_Brief 1_
In one to three sentences, explain why the article on knee osteoarthritis and resistance exercise says such exercise may ease knee pain.
_Brief 2_
Pick up the article on knee osteoarthritis and resistance exercise after its final sentence and keep writing.

_Selected passage_
A diagnosis of knee osteoarthritis may cause some people to think that they may not be able to enjoy doing recreational or daily activities, such as jogging, climbing stairs, cycling, or salsa dancing. They may conjure a mental image of their knee joint creaking like a rusty door hinge, rendering them immobile or sedentary. However, current research indicate that there is a way to alleviate the stiff, achy knee.
In a recent Chinese systematic review and meta-analysis, researchers reviewed 17 randomized-controlled trials (RCT) that examined how resistance exercise affects knee pain, stiffness, and general physical function among 1,705 patients (mean age 63.5 years) with knee osteoarthritis. (1)
When the data are pooled together, they found that resistance exercise has a “small effect size” on pain relief and stiffness alleviation and a “moderate effect” on physical function improvement. While both high-intensity exercise and low-intensity exercise reduce pain and stiffness and improve physical function, the former had a higher positive effect than low-intensity exercise. There was also no significant differences and improvements in exercise programs that lasted within 12 weeks versus those that lasted longer than 12 weeks.
Why Does Exercise Seem to Work?
Knee osteoarthritis has been associated with “decreased muscular strength, increased ligament stiffness, and alterations in muscle activation patterns. According to Su et al., resistance exercise may “normalize muscle firing patterns and joint biomechanics,” which may reduce pain and cartilage wear-and-tear and improve movement. (2)
They also cautioned that, in some cases, patients “feel better” because exercise itself improves mood, which can lead to a positive reporting even if there is no improvement in function. The placebo effect may also contribute to some positive outcome reports.
Limitations and Considerations
It is possible that the review and meta-analysis have missed key studies that are not in English or Chinese. Some of the studies Su et al. reviewed did not report intent-to-treat which may affect the review’s bias. Other limitations include the omission of patients who had undergone knee surgery, lack of long-term effects of resistance exercise on knee osteoarthritis, and few double-blinded studies among the 17 RCTs. (2)
Despite these limitations, there are a few gems that clinicians, therapists, and trainers could still apply to their work. Current evidence indicates that the type of exercise is not a big factor in alleviating knee pain and stiffness. The leg press, knee extension, and knee curl have some benefits as well as hip abduction and adduction (with resistance) exercise. (3,4)
But Don’t Stop Dancing!
Or almost anything that you enjoy doing. Having knee osteoarthritis does not necessarily mean that you stop moving and sit all day. In fact, many physical therapists and physicians encourage patients with knee osteoarthritis to move more, but not too much.

_Dataset section_
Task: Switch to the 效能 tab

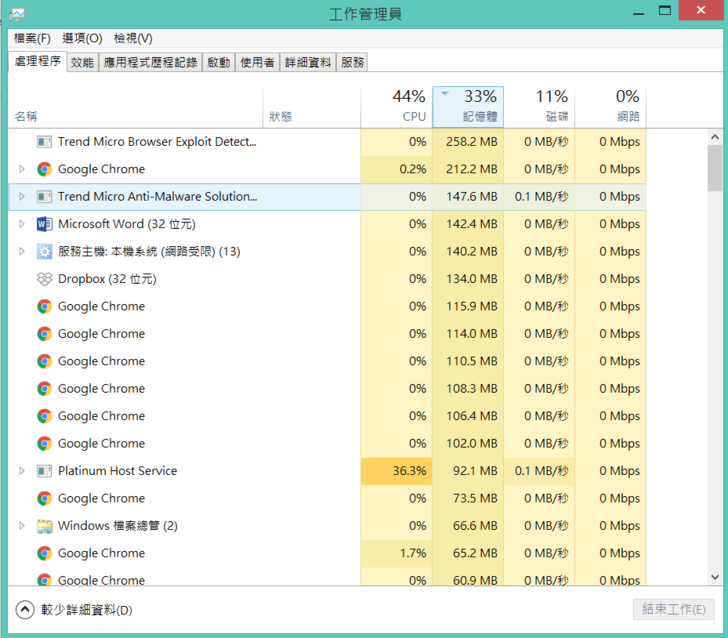Action: 82,62
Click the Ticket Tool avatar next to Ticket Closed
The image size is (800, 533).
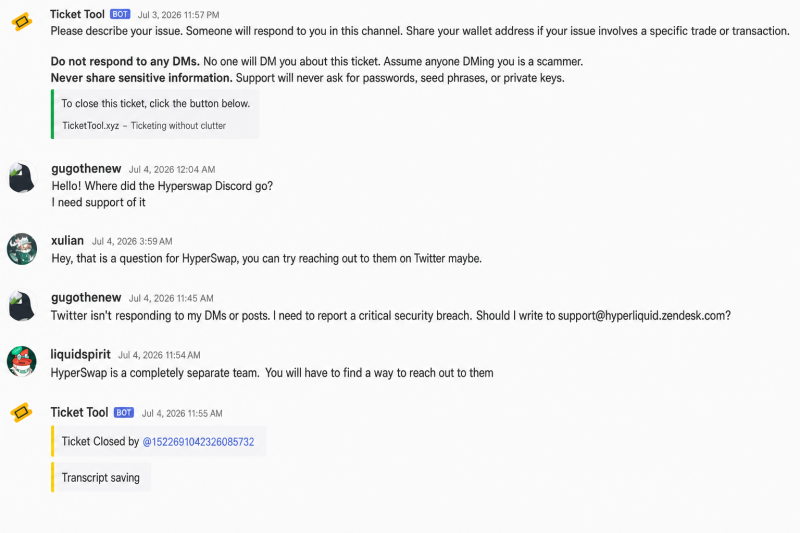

_Task output 1_
Knee osteoarthritis has been associated with decreased muscular strength, increased ligament stiffness, and altered muscle activation patterns. According to Su et al., resistance exercise may normalize muscle firing patterns and joint biomechanics, which may reduce pain and cartilage wear-and-tear and improve movement.

_Task output 2_
A prospective cohort study that included almost 2,600 middle-age and older subjects with knee osteoarthritis found those who had a higher degree of physical activity in their lifestyle had a greater performance function in the 20-meter walk test. The authors stated, “These findings are also informative for persons with knee OA who perceive these goals are not attainable possibly due to pain or stiffness.” (5) Thus, it is possible that these folks with painful or stiff knee can gradually develop better function and independence with the right care and encouragement.
So if you do have knee osteoarthritis yet it is not impeding your movement much or at all, pick up your favorite running or dancing shoes, and keep on doing what you love — in moderation.
1. Tanaka R, Ozawa J, Kito N, et al. Efficacy of strengthening or aerobic exercise on pain relief in people with knee osteoarthritis: a systematic review and meta-analysis of randomized controlled trials. Clinical rehabilitation. 2013; 27: 1059–1071.
2. Su Y, et al. The effects of resistance exercise in patients with knee osteoarthritis: A systematic review and meta-analysis. Clinical Rehabilitation. 2015;
3. Bennell KL, Hunt MA, Wrigley TV, et al. Role of muscle in the genesis and management of knee osteoarthritis. Rheumatic Diseases Clinics of North America. 2008; 34:731–754.
4. Sled EA, Khoja L, Deluzio KJ, et al. Effect of a home program of hip abductor exercises on knee joint loading, strength, function, and pain in people with knee osteoarthritis: a clinical trial. Physical Therapy. 2010; 90: 895–904.
5. Dunlop, DD et al. Physical activity levels and functional performance in the osteoarthritis initiative: a graded relationship. Arthritis and Rheumatism. 2011 Jan;63(1):127-36. doi: 10.1002/art.27760.